Depuis quelque temps, nous pouvions sentir une envie de redorer des fragments de l’Histoire chez Baz Luhrmann. Son style hystérique du montage, l’extravagance des couleurs qu’il accentue et un apport musical pour apporter du relief, nous sommes bien dans un kitch esthétique, qui régale et désarme par la même occasion. Un coup d’œil sur sa filmographie permet d’en témoigner : « Ballroom dancing », « Romeo + Juliette », « Moulin Rouge ! », Australia ou la dernière adaptation de « Gatsby le Magnifique ». Il sonne alors la révolte, en ramenant le King sur scène, dans un moment d’égarement, le même que le rockeur partage avec une Amérique confuse et qui va radicalement perdre toute son innocence. La mutation sociale peut ainsi se lire à travers la vie tragique et magique de celui qui galvanise encore la culture actuelle.

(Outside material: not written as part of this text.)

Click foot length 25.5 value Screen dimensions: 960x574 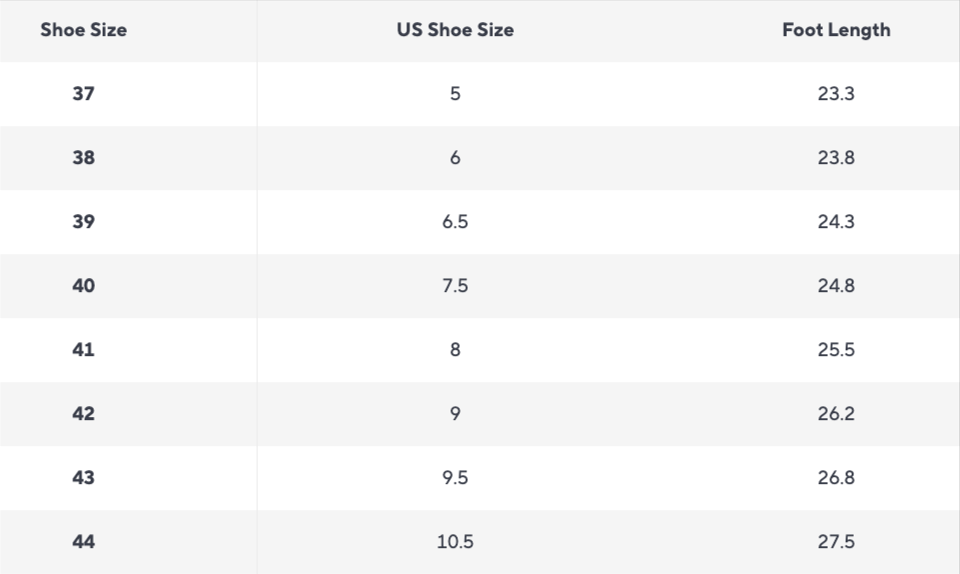(x=836, y=350)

Il est sacralisé comme un saint, mais au nom du business, il est temps de prendre du recul sur une des célébrités les plus emblématiques de la culture musicale moderne. Pour en parler, il a fallu un témoignage solide pour se convaincre de la misère de ce mode de vie, qui ira jusqu’à décrocher l’éternité, mais à quel prix ? L’œil de lynx et le flair mesquin du Colonel Tom Parker (Tom Hanks) constitueront la porte d’entrée vers un monde factice et surtout fantaisiste, celui du spectacle. Mais l’arnaque ne vient pas de ce qui se trouve sur scène, bien au contraire, car Luhrmann sait précisément comme assaisonner son dessert. Cela commence avec la performance flamboyante d’Austin Butler, dont la voix et la prestance vont de pair avec le fantôme du King. C’est ainsi qu’on se lance à la recherche de ce monument, à travers le commentaire de Parker, un manager qui tient plus que la trésorerie dans ses mains.

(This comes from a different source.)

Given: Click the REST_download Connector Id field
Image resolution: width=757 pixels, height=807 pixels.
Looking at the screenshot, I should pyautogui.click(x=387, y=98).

Leur rencontre est significative et un lien toxique les unit, où chacun tente de vampiriser l’autre, afin d’atteindre le succès. Et le récit ne viendra pas pour autant estampiller ses dires d’une authenticité alarmante, on préférera suggérer par l’absurde, les dérives qui ont fait chuter la star du sommet. C'est dans les contradictions que le film déroule ses meilleurs couplets, où la poule aux œufs d’or se révèle indomptable. Dès son plus jeune âge, il laisse la musique le submerger, jusqu’à ce qu’il puisse nous le rendre au quintuple de son génie, à base de dandinerie en tout genre, quitte à irriter ceux qui favorisent la ségrégation. Les faits de l’époque viennent ainsi se greffer au voyage du héros, qui ne peut être retenu par sa mère (Helen Thomson) ou encore son épouse (Olivia DeJonge). Ces dernières cherchent à le sauver, tandis que d’autres, l’exploite un peu plus pour la vente des billets et des marchandises à son effigie. Il n’est sans doute pas étonnant de comprendre l’ambiguïté hollywoodienne, en acceptant de retracer le parcours d’une personne, qui a été catapulté par le capitalisme et d’autres outils que l’industrie défend encore de nos jours.

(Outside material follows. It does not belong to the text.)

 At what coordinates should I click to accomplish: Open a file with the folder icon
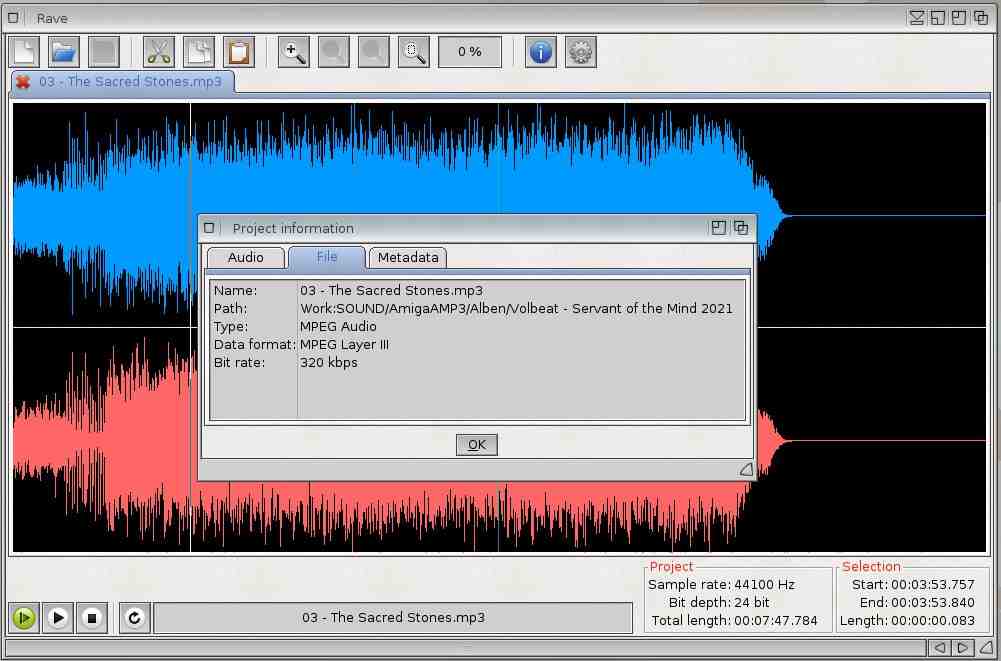point(64,52)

Pourtant, même en sachant cela, le cinéaste est incapable d’aller au bout de son idée, en donnant le coup de grâce au système. Il accepte une démarche qui a élevé « Elvis » à un rang qu’il défend dans la douleur. Mais là encore, nous ne sommes que dans un fantasme, qui ne nous rapprochera pas de la véritable personnalité du King, mais bien de sa place dans un monde qui avait besoin de ce messie pour rassembler les cultures et soulager des plaies grandes ouvertes, où le virtuose n’avait pas son mot à dire. Les tubes que l’on retrouve parlent d’eux-mêmes, en trouvant une cohérence dans l’errance d’un personnage manipulé et sous l’emprise de nombreux diables. En ce sens, l’expérience passionne ou fascine, car l’ombre du Colonel influence les nouveaux enjeux que le musicien doit assimiler, s’il veut encore espérer rejouer son plus grand concert une fois de plus. Un récit rock’n’roll qui vaut le détour.